§ TEXT:
▼
The searcheval command instructs RankTask to query NFCorpus and evaluate the Searcher’s performance on NFCorpus’ test queries. The command will output results like this:

INFO - capreolus.task.rank.evaluate - rank: fold=s1 best run: ...searcher-BM25_b-0.8_fields-title_hits-1000_k1-0.9/task-rank_filter-False/searcher
INFO - capreolus.task.rank.evaluate - rank: cross-validated results when optimizing for 'map':
INFO - capreolus.task.rank.evaluate -             map: 0.1520
INFO - capreolus.task.rank.evaluate -     ndcg_cut_10: 0.3247

These results are comparable with the all titles results in the NFCorpus paper, which reports a MAP of 0.1251 for BM25 (Table 2). The Benchmark’s fields config option can be used to issue other types of queries as well (e.g., benchmark.fields=all_fields).


Capreolus Benchmarks define folds to use; each fold specifies training, dev (validation), and test queries. Tasks respect these folds when calculating metrics. NFCorpus defines a fixed test set, which corresponds to having a single fold in Capreolus. When running a benchmark that uses multiple folds with cross-validation, like robust04, the results reported are averaged over the benchmark’s test sets.

Python API

Let’s run the same pipeline using the Python API:

from capreolus.task import RankTask

task = RankTask({'searcher': {'name': 'BM25', 'index': {'stemmer': 'porter'}, 'b': '0.8'},
                 'benchmark': {'name': 'nf'}})


The capreolus.parse_config_string convenience method can transform a config string like into a config dict as shown above.

Capreolus pipelines are composed of self-contained modules corresponding to "IR primitives", which can also be used individually. Each module declares any module dependencies it needs to perform its function. The pipeline itself, which can be viewed as a dependency graph, is represented by a Task module.

RankTask declares dependencies on a Searcher module and a Benchmark module, which it uses to query a document collection and to obtain experimental data (i.e., topics, relevance judgments, and folds), respectively. The Searcher depends on an Index. Both the Index and Benchmark depend on a Collection. In this example, RankTask requires that the same Collection be provided to both.
▲
§ INSTRUCTION: Pick up the Capreolus pipeline walkthrough above right after its last sentence, which ends with the words "the same Collection be provided to both", and carry it forward.

§ ROWS:
▼
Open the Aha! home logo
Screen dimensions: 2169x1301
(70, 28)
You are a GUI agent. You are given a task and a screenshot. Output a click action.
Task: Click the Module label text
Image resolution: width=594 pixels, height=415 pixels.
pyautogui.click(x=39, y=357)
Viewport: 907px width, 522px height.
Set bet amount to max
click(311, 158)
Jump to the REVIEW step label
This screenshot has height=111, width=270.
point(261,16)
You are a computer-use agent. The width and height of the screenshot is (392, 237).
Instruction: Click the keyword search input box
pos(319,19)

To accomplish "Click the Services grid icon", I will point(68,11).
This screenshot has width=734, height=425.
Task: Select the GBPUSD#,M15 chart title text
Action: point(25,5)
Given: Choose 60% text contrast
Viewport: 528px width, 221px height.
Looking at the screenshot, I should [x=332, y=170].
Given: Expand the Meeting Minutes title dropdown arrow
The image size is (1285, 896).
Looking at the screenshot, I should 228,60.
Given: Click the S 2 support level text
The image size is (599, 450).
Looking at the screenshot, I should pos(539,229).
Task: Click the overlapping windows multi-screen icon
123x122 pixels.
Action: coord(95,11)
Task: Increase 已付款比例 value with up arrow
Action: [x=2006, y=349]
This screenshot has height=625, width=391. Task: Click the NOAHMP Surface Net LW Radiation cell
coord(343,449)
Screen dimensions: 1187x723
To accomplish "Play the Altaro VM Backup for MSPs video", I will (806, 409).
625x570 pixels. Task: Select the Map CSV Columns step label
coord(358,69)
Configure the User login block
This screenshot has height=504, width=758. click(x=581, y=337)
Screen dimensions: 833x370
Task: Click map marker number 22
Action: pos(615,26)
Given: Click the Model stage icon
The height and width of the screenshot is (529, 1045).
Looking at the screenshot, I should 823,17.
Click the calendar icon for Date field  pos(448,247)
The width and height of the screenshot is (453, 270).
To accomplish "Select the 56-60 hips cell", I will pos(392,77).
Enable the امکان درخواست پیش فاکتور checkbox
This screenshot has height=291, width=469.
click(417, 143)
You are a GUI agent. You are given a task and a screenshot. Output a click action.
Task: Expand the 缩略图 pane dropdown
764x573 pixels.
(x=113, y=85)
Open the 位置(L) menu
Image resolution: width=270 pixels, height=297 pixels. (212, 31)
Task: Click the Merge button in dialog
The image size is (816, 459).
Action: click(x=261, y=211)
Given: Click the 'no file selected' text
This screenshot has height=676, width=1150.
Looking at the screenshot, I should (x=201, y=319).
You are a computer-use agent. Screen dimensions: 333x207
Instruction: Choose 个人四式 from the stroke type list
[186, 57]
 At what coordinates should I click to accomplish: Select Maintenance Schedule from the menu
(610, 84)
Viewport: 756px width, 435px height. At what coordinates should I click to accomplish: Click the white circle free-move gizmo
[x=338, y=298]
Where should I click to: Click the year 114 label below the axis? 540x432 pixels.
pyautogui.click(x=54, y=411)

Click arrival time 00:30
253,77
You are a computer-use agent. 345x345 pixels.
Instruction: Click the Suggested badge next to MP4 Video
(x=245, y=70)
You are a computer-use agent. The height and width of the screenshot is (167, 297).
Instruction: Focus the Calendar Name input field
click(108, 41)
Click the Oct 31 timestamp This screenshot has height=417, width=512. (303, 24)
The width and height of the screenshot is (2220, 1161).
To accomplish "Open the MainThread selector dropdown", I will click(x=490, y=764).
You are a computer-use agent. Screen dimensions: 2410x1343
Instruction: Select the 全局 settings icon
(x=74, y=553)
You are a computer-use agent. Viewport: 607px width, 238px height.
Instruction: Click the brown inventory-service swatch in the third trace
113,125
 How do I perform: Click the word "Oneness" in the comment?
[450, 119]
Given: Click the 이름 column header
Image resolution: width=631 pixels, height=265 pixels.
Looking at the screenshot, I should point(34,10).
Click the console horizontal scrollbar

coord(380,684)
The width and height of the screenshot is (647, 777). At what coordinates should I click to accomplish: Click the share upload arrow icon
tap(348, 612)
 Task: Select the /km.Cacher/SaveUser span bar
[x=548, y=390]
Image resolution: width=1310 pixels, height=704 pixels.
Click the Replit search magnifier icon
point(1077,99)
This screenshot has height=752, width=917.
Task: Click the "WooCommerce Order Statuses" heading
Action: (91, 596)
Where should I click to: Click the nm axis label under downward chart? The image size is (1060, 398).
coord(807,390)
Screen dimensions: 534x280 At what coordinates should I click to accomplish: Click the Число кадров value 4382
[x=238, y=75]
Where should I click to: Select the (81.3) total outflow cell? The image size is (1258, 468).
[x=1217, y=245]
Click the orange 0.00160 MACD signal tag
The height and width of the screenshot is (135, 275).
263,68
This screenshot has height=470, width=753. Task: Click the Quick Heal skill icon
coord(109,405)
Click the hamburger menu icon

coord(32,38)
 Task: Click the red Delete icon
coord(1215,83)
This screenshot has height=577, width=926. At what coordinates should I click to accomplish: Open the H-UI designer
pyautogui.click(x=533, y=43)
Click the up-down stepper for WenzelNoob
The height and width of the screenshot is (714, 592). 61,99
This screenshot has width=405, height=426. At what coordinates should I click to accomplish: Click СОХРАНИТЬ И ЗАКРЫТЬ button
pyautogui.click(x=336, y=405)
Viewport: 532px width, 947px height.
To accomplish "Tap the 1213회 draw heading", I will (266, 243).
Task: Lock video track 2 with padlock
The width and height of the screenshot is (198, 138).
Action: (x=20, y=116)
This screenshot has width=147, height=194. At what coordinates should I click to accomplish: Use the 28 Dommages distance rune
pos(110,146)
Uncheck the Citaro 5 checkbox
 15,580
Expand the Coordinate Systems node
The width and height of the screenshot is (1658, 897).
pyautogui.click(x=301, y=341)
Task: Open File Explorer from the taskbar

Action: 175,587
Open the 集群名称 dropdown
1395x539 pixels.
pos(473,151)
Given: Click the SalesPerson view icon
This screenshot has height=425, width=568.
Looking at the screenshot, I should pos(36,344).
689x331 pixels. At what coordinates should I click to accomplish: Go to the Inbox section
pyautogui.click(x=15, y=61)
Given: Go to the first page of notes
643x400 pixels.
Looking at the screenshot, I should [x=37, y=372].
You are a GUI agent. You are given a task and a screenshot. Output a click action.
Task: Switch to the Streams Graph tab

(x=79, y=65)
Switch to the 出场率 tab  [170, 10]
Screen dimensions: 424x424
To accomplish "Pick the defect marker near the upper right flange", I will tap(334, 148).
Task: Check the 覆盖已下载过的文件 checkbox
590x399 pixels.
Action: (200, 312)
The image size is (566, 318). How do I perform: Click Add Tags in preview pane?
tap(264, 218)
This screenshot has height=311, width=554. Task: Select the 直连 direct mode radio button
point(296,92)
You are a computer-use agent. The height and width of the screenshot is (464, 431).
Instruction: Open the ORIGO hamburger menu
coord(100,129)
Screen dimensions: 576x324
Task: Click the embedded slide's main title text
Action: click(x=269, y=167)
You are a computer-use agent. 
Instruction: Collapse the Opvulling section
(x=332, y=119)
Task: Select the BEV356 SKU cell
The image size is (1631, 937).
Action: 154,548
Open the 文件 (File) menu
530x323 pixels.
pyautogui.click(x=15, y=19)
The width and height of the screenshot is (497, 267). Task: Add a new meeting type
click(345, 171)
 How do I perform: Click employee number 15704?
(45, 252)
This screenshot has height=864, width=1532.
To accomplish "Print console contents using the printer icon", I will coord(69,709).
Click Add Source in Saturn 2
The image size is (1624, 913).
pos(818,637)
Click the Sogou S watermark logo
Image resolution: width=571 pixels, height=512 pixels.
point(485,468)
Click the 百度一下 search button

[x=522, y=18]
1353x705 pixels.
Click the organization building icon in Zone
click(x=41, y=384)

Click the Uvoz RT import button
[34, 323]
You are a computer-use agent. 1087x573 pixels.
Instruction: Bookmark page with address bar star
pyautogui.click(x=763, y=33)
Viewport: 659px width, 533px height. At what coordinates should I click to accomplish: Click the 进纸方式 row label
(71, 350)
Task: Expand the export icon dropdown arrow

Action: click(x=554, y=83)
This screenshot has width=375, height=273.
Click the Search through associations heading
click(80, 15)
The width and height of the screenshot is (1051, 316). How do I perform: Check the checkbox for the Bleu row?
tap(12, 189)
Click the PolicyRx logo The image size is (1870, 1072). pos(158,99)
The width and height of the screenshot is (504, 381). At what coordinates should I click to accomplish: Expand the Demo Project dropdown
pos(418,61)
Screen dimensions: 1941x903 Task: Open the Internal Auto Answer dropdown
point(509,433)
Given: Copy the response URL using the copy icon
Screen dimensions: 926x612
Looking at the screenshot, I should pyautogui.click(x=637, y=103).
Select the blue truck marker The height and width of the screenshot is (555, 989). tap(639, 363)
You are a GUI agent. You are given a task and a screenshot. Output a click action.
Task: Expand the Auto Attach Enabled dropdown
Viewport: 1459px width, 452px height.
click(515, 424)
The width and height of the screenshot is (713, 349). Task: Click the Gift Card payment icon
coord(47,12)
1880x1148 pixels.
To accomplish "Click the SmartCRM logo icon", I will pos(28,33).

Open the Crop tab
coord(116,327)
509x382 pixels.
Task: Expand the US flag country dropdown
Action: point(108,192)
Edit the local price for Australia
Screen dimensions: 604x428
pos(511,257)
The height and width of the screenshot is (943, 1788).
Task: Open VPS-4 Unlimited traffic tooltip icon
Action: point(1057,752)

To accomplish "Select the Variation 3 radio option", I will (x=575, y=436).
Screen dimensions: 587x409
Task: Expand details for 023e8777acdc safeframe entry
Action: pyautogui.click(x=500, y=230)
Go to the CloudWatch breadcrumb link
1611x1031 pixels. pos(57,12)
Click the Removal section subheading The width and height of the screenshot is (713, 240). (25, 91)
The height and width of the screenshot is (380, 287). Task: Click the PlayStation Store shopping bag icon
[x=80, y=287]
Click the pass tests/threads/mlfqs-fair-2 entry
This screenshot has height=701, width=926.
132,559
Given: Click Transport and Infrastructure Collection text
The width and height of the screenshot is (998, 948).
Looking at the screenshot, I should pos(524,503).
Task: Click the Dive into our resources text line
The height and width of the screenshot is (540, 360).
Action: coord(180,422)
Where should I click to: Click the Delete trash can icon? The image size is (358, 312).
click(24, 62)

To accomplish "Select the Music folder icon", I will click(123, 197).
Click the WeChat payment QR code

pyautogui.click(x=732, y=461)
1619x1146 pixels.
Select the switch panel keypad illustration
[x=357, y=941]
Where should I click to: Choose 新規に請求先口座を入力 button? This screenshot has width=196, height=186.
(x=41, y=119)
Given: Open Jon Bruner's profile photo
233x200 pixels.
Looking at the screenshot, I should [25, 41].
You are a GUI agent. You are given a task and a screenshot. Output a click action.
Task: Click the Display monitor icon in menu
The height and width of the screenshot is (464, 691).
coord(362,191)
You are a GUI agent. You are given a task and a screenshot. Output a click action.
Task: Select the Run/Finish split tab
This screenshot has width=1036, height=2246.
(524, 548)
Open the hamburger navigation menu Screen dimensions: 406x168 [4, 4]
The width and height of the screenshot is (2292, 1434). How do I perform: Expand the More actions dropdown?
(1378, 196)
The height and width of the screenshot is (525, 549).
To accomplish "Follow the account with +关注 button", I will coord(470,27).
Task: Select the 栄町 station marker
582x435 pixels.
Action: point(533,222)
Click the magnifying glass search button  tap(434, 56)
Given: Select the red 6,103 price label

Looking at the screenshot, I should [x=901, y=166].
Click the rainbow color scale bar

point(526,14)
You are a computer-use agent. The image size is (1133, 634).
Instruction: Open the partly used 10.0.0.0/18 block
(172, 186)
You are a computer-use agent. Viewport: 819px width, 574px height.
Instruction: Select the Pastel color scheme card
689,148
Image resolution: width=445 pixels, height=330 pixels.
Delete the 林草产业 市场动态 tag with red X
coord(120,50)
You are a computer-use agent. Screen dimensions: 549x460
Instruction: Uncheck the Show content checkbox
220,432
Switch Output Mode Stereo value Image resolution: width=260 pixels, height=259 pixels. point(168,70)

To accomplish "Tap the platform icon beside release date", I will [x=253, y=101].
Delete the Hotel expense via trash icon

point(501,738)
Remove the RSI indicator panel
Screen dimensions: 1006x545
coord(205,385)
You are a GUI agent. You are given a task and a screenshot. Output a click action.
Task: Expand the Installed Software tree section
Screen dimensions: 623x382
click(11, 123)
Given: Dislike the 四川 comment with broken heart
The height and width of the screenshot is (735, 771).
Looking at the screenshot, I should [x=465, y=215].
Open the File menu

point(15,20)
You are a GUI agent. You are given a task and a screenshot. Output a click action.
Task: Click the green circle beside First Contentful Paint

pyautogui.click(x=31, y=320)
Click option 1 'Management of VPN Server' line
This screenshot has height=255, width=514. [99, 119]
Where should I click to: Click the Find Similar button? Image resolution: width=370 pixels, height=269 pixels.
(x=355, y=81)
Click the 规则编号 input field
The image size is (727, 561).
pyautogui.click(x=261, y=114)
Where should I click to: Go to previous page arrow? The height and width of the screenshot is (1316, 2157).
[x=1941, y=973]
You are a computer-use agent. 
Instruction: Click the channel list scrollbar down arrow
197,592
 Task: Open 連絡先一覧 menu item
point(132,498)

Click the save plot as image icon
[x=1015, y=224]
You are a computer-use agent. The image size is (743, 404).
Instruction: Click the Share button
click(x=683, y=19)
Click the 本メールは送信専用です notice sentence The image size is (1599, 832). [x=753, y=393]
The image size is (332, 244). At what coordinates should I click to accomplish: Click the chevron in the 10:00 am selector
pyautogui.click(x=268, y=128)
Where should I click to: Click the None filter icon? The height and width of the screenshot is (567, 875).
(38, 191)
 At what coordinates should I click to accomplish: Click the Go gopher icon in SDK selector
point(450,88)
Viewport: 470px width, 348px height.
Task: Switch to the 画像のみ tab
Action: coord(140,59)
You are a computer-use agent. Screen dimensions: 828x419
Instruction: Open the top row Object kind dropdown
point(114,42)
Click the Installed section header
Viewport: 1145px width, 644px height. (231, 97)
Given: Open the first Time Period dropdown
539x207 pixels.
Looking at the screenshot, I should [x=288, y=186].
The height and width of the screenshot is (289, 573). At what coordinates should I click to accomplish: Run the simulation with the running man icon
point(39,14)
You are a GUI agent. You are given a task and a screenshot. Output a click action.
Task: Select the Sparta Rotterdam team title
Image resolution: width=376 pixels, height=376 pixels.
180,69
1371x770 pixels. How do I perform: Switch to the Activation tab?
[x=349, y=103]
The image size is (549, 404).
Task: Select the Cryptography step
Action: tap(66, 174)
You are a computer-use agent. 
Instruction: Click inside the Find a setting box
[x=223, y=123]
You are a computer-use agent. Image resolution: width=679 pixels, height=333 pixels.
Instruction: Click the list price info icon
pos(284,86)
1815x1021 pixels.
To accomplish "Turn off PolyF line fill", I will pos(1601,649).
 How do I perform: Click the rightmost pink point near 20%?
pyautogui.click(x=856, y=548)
▲
§ EXERCISE RESULT:
from capreolus import Benchmark, Collection, Index, Searcher

Let’s construct this graph one module at a time.

# Previously, the Benchmark specified a dependency on the 'nf' collection specifically.
# Now we create this Collection directly.
>>> collection = Collection.create("nf")
>>> collection.get_path_and_types()
    ("/path/to/collection-nf/documents", "TrecCollection", "DefaultLuceneDocumentGenerator")
# Next, create a Benchmark and pass it the collection object directly.
# This is an alternative to automatically creating the collection as a dependency.
>>> benchmark = Benchmark.create("nf", provide={'collection': collection})
>>> benchmark.topics["title"]
    {'56': 'foods for glaucoma', '68': 'what is actually in chicken nuggets', ... }

Next, we can build Index and Searcher. These module types do more than just pointing to data.

>>> index = Index.create("anserini", {"stemmer": "porter"}, provide={"collection": collection})
>>> index.create_index()  # returns immediately if the index already exists
>>> index.get_df("foods")
>>> index.get_df("food")
# Next, a Searcher to query the index
>>> searcher = Searcher.create("BM25", {"hits": 3}, provide={"index": index})
>>> searcher.query("foods")
OrderedDict([('MED-1761', 1.213), 
             ('MED-2742', 1.212),
             ('MED-1046', 1.2058)])

Finally, we can emulate the method we called earlier:

>>> results = {}
>>> for qid, topic in benchmark.topics['title'].items():
        results[qid] = searcher.query(topic)

To get metrics, we could then pass results to capreolus.evaluator.eval_runs():

capreolus.evaluator.eval_runs(runs, qrels, metrics, relevance_level=1)[source]

Evaluate runs produced by a ranker (or loaded with Searcher.load_trec_run)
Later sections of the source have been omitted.